TEXT SECTION:
----

Papa Parse
A powerful, in-browser CSV parser for big boys and girls
Now the fastest JavaScript CSV parser for the browser
The world's first multi-threaded CSV parser for the browser
Use Papa when performance, privacy, and correctness matter to you
Papa is easy to use:
var results = Papa.parse(csv);
Convert JSON to CSV:
var csv = Papa.unparse(json);
Companies trust Papa to help alleviate privacy concerns related to uploading files.
Malformed CSV is handled gracefully with a detailed error report.
var results = Papa.parse(csv);
var csv = Papa.unparse(json);
Features
- CSV → JSON and JSON → CSV
- Auto-detect delimiter
- Open local files
- Download remote files
- Stream local or remote files
- Multi-threaded
- Header row support
- Number/boolean type conversion
- Skip commented lines
- Fast mode for input without quoted fields
- Gracefully handles malformed input
- Just a sprinkle of jQuery (optional)
// Convert CSV to JSON
var results = Papa.parse(csv);
// Parse local CSV files
$('input[type=file]').parse({
config: {
complete: function(results) {
console.log("Parse results:", results.data);
}
}
});
// In a worker thread
Papa.parse(fileOrString, {
worker: true,
complete: function(results) {
console.log("Parse results:", results.data);
}
});
"I don't know the delimiter..."
That's okay. Papa will scan the first few rows of input to find the right delimiter for you. You can also set the delimiting character manually. Either way, the delimiter used is returned with every result set.
var results = Papa.parse(csvString);
console.log(results);
/*
{
data: [ ... ]
errors: [ ... ]
meta: {
delimiter: "\t",
...
}
}
*/
"Great, but I have a file to parse."
Just give Papa a File instead of a string. And a callback.
Papa.parse(file, {
complete: function(results) {
console.log(results);
}
});
"No, you don't understand. The file isn't local."
Well then just give Papa the URL and—of course—a callback.
Papa.parse("http://example.com/foo.csv", {
download: true,
complete: function(results) {
console.log("Remote file parsed!", results);
}
});
"Did I mention the file is huge?"
That's what streaming is for. Specify a step
callback to receive the results row-by-row. This way, you won't load the whole file into memory and crash the browser.
Papa.parse("http://example.com/bigfoo.csv", {
download: true,
step: function(row) {
console.log("Row:", row.data);
},
complete: function() {
console.log("All done!");
}
});
"Lovely. Now my web page locked up."

----

PROBLEMS AND TASKS:
1. Answer these questions using the Papa Parse page:
(a) When the delimiter is unknown, what part of the input does Papa scan to find it?
(b) What option is set to true when Papa is given a URL to a remote file?
(c) How does a step callback deliver the results?
2. Please echo the Papa Parse page word for word, everything from "var results = Papa.parse(csvString);" down to "And a callback.".

MATERIAL SHOWN:
----

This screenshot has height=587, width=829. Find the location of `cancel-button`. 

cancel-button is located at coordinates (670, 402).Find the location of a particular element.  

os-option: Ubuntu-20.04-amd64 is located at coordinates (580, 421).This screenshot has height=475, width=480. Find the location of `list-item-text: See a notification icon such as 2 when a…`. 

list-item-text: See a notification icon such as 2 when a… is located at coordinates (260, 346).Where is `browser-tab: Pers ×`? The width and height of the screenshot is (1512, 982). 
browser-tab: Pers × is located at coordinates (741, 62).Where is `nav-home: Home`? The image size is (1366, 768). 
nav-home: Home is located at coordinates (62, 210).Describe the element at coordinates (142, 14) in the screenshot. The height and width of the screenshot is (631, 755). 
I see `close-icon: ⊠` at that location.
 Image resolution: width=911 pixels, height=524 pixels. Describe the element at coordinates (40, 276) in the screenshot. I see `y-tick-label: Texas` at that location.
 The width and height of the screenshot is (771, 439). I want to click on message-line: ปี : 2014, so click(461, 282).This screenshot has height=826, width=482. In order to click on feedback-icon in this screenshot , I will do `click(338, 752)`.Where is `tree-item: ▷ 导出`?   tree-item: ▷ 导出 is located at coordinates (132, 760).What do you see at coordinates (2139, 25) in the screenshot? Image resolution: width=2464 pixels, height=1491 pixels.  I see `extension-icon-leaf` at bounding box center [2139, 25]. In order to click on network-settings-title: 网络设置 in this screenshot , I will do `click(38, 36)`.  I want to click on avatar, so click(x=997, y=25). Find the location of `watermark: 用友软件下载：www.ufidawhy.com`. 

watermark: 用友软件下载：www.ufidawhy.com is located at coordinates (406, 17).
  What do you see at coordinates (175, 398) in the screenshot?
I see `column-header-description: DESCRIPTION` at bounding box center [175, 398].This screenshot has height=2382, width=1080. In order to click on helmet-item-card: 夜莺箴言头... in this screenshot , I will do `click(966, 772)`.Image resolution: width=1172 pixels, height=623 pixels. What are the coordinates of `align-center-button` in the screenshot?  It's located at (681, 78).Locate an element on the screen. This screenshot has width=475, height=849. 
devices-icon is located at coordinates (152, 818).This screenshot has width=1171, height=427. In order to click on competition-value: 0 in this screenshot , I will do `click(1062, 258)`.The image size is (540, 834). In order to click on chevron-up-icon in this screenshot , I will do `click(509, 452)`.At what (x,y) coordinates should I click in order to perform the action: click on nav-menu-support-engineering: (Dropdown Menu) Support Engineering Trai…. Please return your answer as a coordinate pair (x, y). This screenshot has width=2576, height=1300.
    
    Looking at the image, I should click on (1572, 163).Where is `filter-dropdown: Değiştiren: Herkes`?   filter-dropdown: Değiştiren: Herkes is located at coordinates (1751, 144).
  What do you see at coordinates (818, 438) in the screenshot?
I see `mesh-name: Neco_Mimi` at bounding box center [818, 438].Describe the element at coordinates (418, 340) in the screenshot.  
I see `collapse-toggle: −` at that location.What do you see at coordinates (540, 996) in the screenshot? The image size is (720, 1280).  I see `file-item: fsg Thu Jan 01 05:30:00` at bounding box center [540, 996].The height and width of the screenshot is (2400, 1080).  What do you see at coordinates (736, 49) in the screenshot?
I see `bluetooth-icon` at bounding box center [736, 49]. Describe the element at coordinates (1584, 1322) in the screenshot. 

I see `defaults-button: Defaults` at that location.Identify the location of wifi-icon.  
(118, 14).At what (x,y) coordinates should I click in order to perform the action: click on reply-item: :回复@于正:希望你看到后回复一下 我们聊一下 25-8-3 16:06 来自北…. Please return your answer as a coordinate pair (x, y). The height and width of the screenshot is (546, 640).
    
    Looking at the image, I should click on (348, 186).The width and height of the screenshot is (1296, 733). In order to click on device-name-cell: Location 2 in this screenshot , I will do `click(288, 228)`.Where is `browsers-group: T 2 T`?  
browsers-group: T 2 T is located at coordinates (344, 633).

----

TASK-BY-TASK RESULTS:
1.
(a) The first few rows of input.
(b) download
(c) Row-by-row.

2.
var results = Papa.parse(csvString);
console.log(results);
/*
{
data: [ ... ]
errors: [ ... ]
meta: {
delimiter: "\t",
...
}
}
*/
"Great, but I have a file to parse."
Just give Papa a File instead of a string. And a callback.